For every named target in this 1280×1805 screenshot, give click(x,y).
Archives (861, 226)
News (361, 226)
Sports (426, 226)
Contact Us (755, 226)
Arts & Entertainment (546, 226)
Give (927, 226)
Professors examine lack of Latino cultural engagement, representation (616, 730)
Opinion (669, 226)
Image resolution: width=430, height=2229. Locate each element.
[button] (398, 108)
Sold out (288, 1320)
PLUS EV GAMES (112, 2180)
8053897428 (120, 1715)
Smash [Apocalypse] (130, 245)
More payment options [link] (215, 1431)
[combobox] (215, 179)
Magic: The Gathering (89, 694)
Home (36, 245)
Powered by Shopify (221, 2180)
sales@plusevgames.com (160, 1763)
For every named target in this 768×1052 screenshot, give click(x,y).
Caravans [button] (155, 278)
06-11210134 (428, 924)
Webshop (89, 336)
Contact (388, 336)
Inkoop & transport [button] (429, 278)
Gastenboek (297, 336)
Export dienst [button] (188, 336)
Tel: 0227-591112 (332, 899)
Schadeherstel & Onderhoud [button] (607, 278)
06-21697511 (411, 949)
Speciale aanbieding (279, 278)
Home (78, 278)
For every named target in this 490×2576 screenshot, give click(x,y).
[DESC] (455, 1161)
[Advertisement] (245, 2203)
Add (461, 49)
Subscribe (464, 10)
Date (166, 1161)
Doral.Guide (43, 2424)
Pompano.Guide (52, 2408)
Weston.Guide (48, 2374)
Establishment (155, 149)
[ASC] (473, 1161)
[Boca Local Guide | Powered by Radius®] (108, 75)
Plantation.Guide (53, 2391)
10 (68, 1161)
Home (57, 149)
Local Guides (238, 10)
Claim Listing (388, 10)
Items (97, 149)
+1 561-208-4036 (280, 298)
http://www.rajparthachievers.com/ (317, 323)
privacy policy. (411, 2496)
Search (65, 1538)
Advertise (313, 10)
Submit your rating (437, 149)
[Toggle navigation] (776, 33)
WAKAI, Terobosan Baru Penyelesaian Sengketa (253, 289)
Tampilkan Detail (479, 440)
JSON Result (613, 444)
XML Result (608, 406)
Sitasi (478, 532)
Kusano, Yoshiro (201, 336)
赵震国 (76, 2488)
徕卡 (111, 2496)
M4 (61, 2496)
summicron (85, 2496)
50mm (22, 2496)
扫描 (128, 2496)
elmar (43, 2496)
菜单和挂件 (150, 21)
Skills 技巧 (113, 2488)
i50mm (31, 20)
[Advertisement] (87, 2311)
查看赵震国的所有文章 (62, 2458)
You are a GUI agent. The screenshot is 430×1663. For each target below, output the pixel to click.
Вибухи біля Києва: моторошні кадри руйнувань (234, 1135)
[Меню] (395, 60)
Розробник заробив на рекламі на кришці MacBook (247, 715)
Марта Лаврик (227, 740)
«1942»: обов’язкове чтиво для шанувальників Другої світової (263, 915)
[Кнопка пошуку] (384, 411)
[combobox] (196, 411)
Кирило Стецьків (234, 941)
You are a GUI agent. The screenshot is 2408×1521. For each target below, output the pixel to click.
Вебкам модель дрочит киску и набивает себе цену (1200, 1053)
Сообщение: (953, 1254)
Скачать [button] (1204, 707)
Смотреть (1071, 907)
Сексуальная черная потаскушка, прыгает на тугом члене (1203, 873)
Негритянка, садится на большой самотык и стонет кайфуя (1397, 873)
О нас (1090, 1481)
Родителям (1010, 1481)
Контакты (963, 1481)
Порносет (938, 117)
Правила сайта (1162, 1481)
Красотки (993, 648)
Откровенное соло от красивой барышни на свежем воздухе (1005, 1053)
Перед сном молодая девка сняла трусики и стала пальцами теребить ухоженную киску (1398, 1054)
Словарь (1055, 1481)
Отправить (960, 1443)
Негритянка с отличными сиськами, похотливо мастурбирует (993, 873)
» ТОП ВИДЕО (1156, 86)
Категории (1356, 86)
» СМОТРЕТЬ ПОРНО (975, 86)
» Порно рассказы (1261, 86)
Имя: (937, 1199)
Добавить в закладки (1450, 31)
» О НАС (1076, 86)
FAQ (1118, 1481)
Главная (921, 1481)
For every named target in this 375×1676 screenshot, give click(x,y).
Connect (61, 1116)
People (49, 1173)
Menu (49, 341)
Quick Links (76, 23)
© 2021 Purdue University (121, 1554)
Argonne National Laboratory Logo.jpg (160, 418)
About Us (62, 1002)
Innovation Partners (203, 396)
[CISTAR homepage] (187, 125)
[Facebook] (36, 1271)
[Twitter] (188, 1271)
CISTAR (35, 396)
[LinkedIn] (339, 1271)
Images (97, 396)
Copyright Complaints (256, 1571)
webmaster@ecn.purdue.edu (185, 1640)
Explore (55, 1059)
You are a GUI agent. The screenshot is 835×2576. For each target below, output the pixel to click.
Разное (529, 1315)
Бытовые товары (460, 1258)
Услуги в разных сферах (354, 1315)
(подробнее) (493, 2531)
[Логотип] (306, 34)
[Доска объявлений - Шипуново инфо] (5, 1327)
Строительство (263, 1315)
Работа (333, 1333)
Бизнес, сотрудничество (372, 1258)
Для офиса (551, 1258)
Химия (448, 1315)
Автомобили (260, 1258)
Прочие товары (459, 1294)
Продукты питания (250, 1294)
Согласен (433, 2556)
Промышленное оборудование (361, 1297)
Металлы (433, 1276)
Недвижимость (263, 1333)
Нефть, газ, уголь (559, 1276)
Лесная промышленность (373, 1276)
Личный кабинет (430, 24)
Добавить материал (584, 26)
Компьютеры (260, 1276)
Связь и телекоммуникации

■ WHAT IS REQUIRED
Only the lines above starting at the one containing "Export dienst [button] (188, 336)" and ending at the one containing "[Advertisement] (245, 2203)", both included, are to be returned, exactly as they read.

■ REPLY
Export dienst [button] (188, 336)
Tel: 0227-591112 (332, 899)
Schadeherstel & Onderhoud [button] (607, 278)
06-21697511 (411, 949)
Speciale aanbieding (279, 278)
Home (78, 278)
For every named target in this 490×2576 screenshot, give click(x,y).
[DESC] (455, 1161)
[Advertisement] (245, 2203)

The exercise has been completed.